+++ Extracted information +++

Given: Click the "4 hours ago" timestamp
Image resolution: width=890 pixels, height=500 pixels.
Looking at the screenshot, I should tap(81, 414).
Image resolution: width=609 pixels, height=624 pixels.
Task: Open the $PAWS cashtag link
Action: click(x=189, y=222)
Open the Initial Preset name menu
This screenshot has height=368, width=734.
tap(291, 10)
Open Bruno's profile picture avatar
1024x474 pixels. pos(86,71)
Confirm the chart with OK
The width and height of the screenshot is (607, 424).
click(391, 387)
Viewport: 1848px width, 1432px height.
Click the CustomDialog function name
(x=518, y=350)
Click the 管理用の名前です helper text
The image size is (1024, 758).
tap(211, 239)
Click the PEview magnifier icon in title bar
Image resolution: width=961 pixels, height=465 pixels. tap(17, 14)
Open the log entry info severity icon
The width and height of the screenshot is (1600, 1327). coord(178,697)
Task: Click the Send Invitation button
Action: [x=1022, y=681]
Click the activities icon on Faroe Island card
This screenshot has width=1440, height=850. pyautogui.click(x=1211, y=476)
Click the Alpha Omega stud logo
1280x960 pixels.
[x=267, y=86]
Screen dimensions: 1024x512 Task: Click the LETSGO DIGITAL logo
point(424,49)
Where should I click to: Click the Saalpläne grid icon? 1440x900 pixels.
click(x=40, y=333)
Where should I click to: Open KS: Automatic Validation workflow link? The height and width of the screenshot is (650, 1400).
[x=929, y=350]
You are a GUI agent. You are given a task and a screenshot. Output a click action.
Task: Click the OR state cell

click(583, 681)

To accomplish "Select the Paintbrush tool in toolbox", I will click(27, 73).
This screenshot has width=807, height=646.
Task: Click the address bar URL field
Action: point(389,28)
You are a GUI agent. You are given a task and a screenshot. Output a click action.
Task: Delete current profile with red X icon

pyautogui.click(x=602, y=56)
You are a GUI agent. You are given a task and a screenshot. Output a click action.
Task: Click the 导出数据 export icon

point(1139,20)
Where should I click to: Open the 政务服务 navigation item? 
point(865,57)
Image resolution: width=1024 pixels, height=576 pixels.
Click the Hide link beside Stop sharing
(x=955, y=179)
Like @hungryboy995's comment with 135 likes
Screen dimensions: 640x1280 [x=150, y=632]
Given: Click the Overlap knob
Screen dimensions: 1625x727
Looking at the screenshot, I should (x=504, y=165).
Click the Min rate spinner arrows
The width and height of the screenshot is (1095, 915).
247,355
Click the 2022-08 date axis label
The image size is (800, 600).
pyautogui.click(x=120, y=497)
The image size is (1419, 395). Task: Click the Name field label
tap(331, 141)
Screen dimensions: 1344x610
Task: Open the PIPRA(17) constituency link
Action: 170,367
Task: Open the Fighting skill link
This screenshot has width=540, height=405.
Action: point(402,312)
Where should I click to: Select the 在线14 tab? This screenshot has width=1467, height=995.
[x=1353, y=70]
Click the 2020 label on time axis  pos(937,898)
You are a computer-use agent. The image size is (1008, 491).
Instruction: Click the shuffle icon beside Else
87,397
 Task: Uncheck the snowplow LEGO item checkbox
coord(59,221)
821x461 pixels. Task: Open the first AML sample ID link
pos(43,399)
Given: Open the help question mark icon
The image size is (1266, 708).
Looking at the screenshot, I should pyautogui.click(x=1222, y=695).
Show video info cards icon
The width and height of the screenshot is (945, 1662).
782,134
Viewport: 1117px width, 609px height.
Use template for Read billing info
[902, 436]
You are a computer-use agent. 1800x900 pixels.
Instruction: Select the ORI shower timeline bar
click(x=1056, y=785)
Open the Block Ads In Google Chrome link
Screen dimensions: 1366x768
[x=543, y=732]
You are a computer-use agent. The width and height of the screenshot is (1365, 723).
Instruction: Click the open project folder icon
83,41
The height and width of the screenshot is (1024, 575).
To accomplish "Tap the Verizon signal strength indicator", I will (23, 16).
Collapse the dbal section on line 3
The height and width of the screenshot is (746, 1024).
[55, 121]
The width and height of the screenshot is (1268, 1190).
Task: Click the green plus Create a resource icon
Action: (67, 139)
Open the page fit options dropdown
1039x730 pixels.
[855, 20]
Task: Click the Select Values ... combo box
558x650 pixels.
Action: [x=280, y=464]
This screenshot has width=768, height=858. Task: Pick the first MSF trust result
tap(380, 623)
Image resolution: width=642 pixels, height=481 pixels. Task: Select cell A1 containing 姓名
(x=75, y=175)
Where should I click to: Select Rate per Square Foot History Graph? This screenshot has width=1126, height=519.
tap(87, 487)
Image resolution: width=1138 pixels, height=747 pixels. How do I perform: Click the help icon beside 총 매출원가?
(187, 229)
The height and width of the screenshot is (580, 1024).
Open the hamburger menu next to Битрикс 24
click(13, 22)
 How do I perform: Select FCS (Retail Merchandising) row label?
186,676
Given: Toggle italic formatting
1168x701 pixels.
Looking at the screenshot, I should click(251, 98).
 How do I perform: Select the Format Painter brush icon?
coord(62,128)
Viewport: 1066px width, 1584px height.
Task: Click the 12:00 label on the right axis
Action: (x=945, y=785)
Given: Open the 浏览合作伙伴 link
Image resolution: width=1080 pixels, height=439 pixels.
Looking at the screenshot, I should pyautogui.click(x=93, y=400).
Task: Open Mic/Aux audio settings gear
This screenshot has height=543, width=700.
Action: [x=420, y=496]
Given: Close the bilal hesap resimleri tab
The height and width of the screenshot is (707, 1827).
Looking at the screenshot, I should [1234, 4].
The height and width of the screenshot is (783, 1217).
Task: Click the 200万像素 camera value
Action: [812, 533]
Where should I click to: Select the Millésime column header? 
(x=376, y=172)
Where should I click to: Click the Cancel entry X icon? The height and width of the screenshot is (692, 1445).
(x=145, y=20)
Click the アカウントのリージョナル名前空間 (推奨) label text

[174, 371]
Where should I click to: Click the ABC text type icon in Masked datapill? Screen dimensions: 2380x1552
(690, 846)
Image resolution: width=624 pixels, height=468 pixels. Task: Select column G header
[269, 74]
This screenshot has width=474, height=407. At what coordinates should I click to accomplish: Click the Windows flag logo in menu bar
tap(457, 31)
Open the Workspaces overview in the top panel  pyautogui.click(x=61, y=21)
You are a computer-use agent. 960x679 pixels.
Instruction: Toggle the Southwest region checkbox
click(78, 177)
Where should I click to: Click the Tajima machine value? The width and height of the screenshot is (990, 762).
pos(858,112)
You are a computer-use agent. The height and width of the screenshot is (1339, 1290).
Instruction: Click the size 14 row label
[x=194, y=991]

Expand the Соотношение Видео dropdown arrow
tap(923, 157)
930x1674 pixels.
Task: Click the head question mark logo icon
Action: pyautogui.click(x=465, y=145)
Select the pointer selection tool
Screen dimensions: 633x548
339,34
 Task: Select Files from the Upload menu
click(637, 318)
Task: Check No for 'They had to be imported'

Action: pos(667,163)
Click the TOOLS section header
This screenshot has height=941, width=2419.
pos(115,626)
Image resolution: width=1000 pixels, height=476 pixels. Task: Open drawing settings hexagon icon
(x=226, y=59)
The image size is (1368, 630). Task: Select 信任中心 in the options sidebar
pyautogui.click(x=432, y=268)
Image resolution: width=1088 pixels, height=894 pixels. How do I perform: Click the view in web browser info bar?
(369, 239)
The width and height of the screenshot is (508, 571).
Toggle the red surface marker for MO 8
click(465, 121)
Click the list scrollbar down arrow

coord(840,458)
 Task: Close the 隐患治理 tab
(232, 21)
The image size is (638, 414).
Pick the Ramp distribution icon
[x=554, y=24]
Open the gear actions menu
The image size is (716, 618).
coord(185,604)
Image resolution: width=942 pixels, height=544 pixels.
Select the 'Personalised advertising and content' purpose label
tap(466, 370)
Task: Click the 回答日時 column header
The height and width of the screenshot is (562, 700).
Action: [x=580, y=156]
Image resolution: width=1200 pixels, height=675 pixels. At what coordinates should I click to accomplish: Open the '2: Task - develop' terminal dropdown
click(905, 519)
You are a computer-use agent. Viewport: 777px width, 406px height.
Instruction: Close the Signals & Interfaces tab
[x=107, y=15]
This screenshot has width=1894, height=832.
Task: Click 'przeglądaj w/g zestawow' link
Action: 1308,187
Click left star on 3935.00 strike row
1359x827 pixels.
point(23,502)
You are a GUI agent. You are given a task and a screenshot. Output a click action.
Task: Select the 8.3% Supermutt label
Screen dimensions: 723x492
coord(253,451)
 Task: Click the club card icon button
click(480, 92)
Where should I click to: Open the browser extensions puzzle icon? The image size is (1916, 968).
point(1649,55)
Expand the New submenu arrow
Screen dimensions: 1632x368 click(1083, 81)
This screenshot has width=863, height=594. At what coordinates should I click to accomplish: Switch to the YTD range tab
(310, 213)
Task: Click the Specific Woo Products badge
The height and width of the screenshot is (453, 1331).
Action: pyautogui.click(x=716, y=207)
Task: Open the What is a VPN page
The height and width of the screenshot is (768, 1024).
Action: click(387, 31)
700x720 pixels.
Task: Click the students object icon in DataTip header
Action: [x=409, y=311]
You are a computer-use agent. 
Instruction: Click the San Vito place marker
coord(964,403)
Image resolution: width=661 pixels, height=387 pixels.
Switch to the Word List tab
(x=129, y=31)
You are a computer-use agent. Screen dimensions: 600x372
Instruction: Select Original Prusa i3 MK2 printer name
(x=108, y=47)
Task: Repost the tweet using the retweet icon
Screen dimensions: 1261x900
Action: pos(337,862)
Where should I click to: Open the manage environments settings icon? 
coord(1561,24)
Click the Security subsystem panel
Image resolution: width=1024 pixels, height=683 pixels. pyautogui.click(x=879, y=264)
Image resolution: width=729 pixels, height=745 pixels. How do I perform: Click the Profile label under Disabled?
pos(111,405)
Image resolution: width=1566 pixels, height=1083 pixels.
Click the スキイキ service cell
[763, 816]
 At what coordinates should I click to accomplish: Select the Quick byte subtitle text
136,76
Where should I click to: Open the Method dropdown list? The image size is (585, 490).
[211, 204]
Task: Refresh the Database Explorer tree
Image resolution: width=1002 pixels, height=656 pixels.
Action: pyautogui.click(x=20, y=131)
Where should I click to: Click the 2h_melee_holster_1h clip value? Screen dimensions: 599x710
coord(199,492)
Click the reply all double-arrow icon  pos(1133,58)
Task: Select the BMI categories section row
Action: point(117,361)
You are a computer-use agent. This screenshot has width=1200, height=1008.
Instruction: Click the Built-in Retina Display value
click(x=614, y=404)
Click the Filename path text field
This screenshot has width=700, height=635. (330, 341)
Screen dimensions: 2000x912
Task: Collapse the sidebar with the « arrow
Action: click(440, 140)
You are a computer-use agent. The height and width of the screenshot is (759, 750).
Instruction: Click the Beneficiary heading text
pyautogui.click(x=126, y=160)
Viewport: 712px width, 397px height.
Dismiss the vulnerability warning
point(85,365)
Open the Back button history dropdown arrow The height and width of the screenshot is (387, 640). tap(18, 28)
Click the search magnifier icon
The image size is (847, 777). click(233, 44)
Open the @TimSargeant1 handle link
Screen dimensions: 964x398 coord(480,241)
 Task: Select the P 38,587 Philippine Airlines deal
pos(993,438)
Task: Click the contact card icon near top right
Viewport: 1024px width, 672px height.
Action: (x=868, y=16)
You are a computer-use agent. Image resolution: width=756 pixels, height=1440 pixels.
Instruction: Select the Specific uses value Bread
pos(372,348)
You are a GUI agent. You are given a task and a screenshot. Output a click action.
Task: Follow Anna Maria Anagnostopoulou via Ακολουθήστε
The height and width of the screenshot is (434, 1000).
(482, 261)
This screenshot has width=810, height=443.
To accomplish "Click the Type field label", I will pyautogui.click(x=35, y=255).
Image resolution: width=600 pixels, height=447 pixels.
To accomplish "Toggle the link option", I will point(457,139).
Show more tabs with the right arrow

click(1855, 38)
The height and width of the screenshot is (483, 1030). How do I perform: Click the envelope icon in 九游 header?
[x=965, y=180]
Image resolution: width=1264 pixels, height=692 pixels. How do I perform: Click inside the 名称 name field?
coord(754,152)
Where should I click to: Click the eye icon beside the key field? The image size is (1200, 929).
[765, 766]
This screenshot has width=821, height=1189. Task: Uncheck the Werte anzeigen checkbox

+++

*Problem to work on*. Beginning with the line holding "Where should I click to: Click the Saalpläne" and ending with the line holding "Given: Click the Overlap knob", write out the stretch of material above exactly; add no further lines.

*Worked solution*.
Where should I click to: Click the Saalpläne grid icon? 1440x900 pixels.
click(x=40, y=333)
Where should I click to: Open KS: Automatic Validation workflow link? The height and width of the screenshot is (650, 1400).
[x=929, y=350]
You are a GUI agent. You are given a task and a screenshot. Output a click action.
Task: Click the OR state cell

click(583, 681)

To accomplish "Select the Paintbrush tool in toolbox", I will click(27, 73).
This screenshot has width=807, height=646.
Task: Click the address bar URL field
Action: point(389,28)
You are a GUI agent. You are given a task and a screenshot. Output a click action.
Task: Delete current profile with red X icon

pyautogui.click(x=602, y=56)
You are a GUI agent. You are given a task and a screenshot. Output a click action.
Task: Click the 导出数据 export icon

point(1139,20)
Where should I click to: Open the 政务服务 navigation item? 
point(865,57)
Image resolution: width=1024 pixels, height=576 pixels.
Click the Hide link beside Stop sharing
(x=955, y=179)
Like @hungryboy995's comment with 135 likes
Screen dimensions: 640x1280 [x=150, y=632]
Given: Click the Overlap knob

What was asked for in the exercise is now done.